Auf Preußischer Seite rücken drei Einheiten Linieninfanterie vor um die Linke flanke zu nehmen. Das ganze wird von der Landwehr Reiterei auf der rechten Flanke unterstützt. Mit dieser Zangenbewegung sollen die Französischen Truppen in die Enge getrieben werden.
Die französische Artillerie steht dieser Aktion hilflos gegenüber – sie ist zu weit weg um effektiv feuern zu können.




Der französische Vorstoß in der Mitte verursacht der ersten Linie empfindliche Verluste, sodass diese zusammenbricht, doch in der zweiten Linie stockt der Angriff und die Kavallerie muss Verluste hinnehmen.



Dem Vorstoß der drei preußischen Infanterie- Bataillone auf der rechten Flanke steht nur ein Bataillone Franzosen gegenüber. Doch die Franzosen stehten takltisch besser: in einem Engpass steht die französische Linie während die Preußen in Marschkolonnen anrücken müssen und ihre dreifache Übermacht nicht ganz ausspielen können. Auf beiden Seiten gibt es schwere Verluste und auf Grund der fehlende Reserven bricht die Linke Flanke ein.
Ebenso erfolgreich ist der Kavallerie Vorstoß auf der rechten Flanke – trotz starker Abwehr, werden die Franzosen nieder geritten, überlebende suchen demoralisiert das weite.

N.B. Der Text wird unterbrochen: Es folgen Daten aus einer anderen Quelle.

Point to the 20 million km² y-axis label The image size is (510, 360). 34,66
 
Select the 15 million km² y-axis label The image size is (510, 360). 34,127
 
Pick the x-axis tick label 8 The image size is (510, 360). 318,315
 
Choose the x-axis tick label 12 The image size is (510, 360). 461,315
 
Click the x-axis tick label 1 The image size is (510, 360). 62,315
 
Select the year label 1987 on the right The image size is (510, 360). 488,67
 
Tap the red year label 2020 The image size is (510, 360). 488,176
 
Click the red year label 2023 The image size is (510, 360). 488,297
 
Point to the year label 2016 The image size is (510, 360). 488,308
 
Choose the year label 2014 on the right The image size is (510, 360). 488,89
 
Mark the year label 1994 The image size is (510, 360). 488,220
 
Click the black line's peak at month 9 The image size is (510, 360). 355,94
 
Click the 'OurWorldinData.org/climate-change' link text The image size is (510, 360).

Der Zusammenbruch beider französischer Flanken bedeutet das aus der restlichen Truppen, die Preußischen Truppen sind nicht mehr aufzuhalten.



Die Preußische Übermacht setze sich durch, doch beide Feldherren sammelten durch die Schlacht Erfahrung um für weiteres Aufeinandertreffen besser gerüstet zu sein – die Späher melden schon wieder die ersten Truppenbewegungen, die Kriegsmaschinerie läuft auf vollen Touren.